Prazo para desocupar Reitoria da USP acaba às 17h; alunos prometem resistir

Os estudantes que ocupam o prédio da Reitoria da Universidade de São Paulo (USP) desde a madrugada de terça-feira têm até as 17 horas de hoje para deixar o local. Caso não haja negociação, a Justiça autorizou o uso da força policial para que seja cumprida a reintegração de posse.

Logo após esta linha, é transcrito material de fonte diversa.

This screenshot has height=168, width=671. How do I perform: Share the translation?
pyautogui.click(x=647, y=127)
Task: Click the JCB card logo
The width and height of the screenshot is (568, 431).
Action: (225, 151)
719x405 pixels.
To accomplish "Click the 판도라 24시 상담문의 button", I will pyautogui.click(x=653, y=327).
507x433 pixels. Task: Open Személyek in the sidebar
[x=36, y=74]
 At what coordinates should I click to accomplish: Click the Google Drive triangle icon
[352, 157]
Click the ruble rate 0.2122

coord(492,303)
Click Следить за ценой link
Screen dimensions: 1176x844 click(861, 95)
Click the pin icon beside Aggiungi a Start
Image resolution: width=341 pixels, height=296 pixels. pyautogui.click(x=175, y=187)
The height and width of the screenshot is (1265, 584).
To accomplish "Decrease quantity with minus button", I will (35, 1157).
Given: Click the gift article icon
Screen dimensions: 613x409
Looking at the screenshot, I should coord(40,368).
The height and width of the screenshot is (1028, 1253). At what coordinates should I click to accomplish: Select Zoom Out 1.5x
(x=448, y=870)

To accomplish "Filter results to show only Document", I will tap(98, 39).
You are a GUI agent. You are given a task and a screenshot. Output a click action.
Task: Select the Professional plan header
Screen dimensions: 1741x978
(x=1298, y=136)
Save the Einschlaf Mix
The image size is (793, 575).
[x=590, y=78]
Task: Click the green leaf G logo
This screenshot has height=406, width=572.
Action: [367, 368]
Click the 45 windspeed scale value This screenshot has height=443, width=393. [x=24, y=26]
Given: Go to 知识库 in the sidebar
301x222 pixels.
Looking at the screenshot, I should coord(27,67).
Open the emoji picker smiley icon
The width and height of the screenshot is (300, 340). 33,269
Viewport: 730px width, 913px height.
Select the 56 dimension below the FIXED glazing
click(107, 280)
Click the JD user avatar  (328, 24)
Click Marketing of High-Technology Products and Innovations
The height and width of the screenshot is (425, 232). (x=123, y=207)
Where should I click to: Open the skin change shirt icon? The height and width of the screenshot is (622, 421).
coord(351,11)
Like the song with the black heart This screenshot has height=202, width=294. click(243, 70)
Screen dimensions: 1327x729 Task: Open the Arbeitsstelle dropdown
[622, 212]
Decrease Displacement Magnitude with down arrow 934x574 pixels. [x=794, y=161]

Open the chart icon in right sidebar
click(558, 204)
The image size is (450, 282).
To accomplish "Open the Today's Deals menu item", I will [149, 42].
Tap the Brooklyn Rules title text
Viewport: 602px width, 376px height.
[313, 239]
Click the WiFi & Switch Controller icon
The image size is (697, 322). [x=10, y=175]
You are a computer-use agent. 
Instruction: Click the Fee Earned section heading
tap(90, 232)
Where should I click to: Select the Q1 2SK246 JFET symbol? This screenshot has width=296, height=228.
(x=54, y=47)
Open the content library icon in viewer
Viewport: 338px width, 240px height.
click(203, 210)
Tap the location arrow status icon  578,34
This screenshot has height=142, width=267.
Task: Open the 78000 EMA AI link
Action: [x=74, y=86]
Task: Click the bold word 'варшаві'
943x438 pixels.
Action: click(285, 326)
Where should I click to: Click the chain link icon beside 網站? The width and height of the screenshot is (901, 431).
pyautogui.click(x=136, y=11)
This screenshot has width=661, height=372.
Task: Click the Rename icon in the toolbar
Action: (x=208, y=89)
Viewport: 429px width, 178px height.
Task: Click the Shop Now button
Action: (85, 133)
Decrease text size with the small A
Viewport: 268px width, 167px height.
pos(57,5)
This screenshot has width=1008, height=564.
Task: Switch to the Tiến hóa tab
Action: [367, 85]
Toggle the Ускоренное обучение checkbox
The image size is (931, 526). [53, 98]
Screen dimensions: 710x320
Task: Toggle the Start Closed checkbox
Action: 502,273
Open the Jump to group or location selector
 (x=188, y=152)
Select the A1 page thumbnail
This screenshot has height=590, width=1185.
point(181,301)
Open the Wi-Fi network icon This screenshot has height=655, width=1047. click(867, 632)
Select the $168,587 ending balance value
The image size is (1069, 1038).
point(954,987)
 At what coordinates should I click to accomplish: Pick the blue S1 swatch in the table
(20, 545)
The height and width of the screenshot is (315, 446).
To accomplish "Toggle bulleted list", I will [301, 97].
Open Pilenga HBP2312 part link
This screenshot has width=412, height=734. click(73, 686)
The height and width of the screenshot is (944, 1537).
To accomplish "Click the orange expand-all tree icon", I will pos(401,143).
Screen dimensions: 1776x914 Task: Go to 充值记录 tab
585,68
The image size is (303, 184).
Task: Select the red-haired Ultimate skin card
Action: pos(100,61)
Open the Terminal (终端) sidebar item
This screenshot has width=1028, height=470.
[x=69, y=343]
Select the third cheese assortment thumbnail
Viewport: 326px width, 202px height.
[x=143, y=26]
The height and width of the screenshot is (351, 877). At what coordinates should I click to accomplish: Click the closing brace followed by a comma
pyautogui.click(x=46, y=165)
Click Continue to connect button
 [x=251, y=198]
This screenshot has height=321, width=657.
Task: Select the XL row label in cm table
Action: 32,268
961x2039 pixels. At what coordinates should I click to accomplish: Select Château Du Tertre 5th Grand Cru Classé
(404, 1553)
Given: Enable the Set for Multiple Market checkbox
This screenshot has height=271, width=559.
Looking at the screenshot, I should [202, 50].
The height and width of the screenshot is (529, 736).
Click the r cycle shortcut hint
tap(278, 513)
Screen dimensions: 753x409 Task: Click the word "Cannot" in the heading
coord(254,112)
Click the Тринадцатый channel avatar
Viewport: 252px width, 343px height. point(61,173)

BRUNO PAES MANSO, CAIO DO VALLE, O Estado de S.Paulo

05 Novembro 2011 | 03h03

A notificação judicial foi entregue às 17h de ontem aos estudantes que ocupam o prédio pelo oficial de Justiça Valdemir Maciel, que foi vaiado e não conseguiu entregar o documentos em mãos. "A leitura aconteceu e os alunos estão oficialmente notificados", disse o oficial. Os alunos e integrantes da Reitoria também foram intimados a participar de reunião de conciliação hoje, às 10h, no Fórum Hely Lopes de Meirelles. Não confirmam presença.

Os manifestantes pedem a saída da Polícia Militar do câmpus desde que três alunos da Geografia foram detidos fumando maconha no local, no dia 27 de outubro. O caso levou a uma série de confrontos desde então.

Na tarde de ontem, representantes do Sindicato dos Trabalhadores da USP (Sintusp) e dos alunos que ocupam a Reitoria disseram que as negociações não avançaram. Eles já marcaram uma nova assembleia, na quarta, na frente da Reitoria.

Representantes da Reitoria queriam que os ocupantes deixassem antes o prédio para que fossem abertos dois grupos de trabalho, nos quais seriam discutidas duas reivindicações: a revisão do convênio com a Secretaria de Segurança e a revisão de processos contra estudantes.

Os invasores - atualmente cerca de 100 pessoas - não aceitaram a oferta. "O movimento vai resistir e nós estamos responsabilizando a Reitoria caso haja confronto", disse o diretor do Sintusp, Magno de Carvalho. "Se houver confronto é porque a Reitoria quer tirar sangue de estudante", diz Rafael Alves, aluno de Letras da USP.

Festa. Por volta das 19h, os estudantes preparavam uma festa na Reitoria, com vários engradados de cerveja. Uma hora depois, 50 alunos do Instituto de Filosofia e Ciências Sociais (IFCS) da Unicamp se juntaram ao grupo. A energia elétrica, que havia sido cortada - assim como a internet -, foi reativada.